Coastal aquifers worldwide are increasingly vulnerable to seawater intrusion driven by intensive groundwater extraction and climate change, posing significant risks to freshwater availability and regional water security. Despite its promise as a climate-adaptive strategy, the efficacy of the managed aquifer recharge (MAR) system under future climate scenarios remains inadequately quantified. This study aims to assess the potential of MAR to mitigate seawater intrusion and reduce groundwater salinity in a coastal aquifer system using a coupled flow and transport model. A three-dimensional transient MODFLOW–SEAWAT framework was developed for the Plana de Castellón aquifer (Spain), an unconfined system covering approximately 65 km² and discretized into six layers with a 100 m cell size (13,806 active cells). The model was calibrated against observed hydraulic heads and total dissolved solids (TDS), achieving an RMSE of 6.5% for heads (R = 0.97) and 10% for TDS (R = 0.96).

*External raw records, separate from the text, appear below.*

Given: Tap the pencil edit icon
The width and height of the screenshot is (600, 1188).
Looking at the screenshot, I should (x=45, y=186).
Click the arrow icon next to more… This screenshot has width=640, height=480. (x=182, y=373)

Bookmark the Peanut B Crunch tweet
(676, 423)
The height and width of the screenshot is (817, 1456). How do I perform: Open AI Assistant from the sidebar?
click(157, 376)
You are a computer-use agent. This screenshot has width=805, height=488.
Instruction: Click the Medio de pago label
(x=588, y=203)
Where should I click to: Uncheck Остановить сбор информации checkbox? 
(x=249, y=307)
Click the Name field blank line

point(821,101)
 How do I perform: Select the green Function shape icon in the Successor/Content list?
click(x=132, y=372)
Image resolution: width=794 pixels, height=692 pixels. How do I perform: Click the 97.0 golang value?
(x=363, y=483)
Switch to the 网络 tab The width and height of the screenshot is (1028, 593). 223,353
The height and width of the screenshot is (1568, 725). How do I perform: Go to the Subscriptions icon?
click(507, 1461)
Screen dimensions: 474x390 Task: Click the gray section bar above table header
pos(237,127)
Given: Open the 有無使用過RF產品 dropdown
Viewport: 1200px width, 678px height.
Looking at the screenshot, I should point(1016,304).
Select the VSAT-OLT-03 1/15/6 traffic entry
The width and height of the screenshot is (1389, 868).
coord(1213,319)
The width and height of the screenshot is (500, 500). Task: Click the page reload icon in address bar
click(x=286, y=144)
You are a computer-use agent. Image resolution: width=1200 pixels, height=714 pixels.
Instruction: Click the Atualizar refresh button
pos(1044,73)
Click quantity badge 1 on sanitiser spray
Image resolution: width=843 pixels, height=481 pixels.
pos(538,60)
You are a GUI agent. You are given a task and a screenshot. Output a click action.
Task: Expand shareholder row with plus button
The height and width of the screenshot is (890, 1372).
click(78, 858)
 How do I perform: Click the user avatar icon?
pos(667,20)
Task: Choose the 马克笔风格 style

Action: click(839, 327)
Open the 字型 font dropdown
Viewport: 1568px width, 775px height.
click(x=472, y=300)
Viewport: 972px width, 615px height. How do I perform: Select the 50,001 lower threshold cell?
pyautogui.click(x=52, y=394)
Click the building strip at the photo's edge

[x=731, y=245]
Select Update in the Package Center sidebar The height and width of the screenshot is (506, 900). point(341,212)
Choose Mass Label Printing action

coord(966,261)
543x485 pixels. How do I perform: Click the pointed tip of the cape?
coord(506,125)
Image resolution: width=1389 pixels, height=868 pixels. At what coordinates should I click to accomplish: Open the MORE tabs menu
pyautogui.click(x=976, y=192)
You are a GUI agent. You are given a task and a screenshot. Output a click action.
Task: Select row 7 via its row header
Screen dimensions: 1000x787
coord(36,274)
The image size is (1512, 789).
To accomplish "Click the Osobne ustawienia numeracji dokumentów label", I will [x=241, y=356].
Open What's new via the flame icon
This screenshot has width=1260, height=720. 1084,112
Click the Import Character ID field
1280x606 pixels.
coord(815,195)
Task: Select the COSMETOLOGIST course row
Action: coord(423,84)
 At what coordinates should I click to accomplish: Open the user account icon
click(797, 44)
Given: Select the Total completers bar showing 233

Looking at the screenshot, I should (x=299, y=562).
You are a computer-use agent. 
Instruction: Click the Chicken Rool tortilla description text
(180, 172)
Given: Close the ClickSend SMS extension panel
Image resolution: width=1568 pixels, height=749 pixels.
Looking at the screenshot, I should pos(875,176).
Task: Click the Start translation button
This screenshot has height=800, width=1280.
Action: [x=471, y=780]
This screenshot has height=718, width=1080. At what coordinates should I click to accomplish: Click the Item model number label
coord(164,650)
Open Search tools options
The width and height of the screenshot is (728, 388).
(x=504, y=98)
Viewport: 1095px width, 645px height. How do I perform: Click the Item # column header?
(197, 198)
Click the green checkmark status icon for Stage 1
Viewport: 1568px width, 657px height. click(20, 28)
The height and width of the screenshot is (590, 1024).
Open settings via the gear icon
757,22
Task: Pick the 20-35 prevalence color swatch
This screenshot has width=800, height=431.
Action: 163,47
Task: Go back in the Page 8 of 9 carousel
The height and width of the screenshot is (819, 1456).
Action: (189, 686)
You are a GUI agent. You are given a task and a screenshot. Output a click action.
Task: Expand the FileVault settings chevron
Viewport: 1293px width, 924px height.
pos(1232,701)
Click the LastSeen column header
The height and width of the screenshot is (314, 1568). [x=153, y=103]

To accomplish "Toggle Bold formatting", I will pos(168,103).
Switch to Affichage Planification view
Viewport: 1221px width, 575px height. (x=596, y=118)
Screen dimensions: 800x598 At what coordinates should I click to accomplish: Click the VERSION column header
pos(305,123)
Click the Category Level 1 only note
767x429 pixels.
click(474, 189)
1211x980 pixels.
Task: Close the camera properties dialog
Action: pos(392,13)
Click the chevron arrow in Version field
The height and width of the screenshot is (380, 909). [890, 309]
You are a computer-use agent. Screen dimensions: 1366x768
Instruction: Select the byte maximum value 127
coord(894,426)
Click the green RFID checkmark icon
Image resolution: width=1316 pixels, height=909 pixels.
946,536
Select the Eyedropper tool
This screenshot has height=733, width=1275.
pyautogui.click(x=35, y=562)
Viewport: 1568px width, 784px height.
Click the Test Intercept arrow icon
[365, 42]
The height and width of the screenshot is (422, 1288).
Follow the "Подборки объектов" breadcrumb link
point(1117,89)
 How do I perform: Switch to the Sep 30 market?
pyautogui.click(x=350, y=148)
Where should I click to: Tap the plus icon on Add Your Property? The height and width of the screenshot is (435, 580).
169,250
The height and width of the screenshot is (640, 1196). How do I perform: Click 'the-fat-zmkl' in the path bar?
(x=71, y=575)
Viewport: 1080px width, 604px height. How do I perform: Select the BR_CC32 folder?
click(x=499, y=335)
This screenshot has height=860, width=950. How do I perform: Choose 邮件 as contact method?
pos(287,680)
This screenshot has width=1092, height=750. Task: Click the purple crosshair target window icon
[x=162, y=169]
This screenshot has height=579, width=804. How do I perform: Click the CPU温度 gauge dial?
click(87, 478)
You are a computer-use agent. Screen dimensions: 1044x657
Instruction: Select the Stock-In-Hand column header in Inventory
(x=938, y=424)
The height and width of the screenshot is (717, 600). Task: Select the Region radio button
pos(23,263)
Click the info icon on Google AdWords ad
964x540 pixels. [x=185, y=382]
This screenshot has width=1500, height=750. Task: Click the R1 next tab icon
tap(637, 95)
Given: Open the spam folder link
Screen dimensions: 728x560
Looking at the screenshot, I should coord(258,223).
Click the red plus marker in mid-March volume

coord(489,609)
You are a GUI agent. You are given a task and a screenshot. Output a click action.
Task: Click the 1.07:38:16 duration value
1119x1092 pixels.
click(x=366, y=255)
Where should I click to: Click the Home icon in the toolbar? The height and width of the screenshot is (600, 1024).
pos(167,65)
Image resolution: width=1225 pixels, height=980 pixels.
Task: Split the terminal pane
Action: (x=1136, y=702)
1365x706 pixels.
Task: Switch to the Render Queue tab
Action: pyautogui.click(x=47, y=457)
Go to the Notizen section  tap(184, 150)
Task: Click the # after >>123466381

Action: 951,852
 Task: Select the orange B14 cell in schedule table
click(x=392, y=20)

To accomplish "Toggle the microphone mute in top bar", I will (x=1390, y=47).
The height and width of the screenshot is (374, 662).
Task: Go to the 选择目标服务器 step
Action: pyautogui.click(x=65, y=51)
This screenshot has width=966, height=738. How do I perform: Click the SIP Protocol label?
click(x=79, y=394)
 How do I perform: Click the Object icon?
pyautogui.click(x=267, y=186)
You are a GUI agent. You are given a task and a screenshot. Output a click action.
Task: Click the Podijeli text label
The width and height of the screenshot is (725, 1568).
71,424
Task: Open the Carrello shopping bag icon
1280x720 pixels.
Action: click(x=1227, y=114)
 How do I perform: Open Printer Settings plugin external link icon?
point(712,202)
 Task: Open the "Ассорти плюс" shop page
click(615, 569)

The model simulates density-dependent flow, solute transport, and recharge plume dynamics. Multiple MAR configurations were evaluated under baseline conditions and two contrasting climate scenarios (SSP1-2.6 and SSP5-8.5), focusing on trends in total dissolved solids (TDS), the spatial extent of saline intrusion, and recovery timeframes. Results indicate that without MAR, natural salinity attenuation is slow under both climate futures, prolonging freshwater scarcity. In contrast, MAR substantially enhances groundwater quality recovery and limits the inland encroachment of saline water. The best-performing MAR scenario, MAR_3, comprising four strategically located recharge wells, reduced the saline-affected aquifer area by ~ 52% and accelerated TDS decline below 2000 mg/L by up to 11 years relative to no-MAR conditions. While climate change influences recovery trajectories, MAR benefits persisted across scenarios, highlighting its role in climate resilience. These findings underscore the importance of integrating MAR into sustainable groundwater management frameworks to safeguard coastal aquifers against climate and anthropogenic pressures. The study provides a transferable modelling approach and decision-support insights for planners and policymakers addressing groundwater sustainability in the face of environmental change.

Graphical Abstract

The graphic abstract illustrates the research workflow, progressing from left to right, with arrows indicating the direction. This study aims to assess the potential of managed aquifer recharge (MAR) systems to mitigate seawater intrusion and enhance recovery of groundwater salinity in a coastal aquifer using a groundwater flow and solute transport model (MODFLOW–SEAWAT). The model was used to simulate an actual MAR and the effects of other MAR systems on the aquifer (i.e., groundwater levels and salinity). The aquifer was modelled until 2050 to evaluate the impacts of climate change. Based on the results, it was possible to model the pilot test and identify which proposed MAR system would achieve groundwater total dissolved solids concentrations below 2000 mg/L in the shortest time. If no MAR systems are used and climate change follows the SSP1-2.6 scenario, this goal would be achieved in 2045. Based on this reference scenario, which represents baseline system conditions, alternate MAR systems were modelled with varying numbers of wells and recharge water sources (e.g., runoff and treated wastewater) to achieve the target TDS concentration. For the SSP5-8.5 climate change scenario, the target concentration would be achieved in 2046 without an MAR system and in 2035 with one. This model provides a robust tool to promote sustainable aquifer management and mitigate seawater intrusion under different climate change scenarios by testing control and mitigation solutions based on MAR systems. This modeling approach enables efficient management of recharge systems by facilitating planning and verification of their technical feasibility under different climate conditions.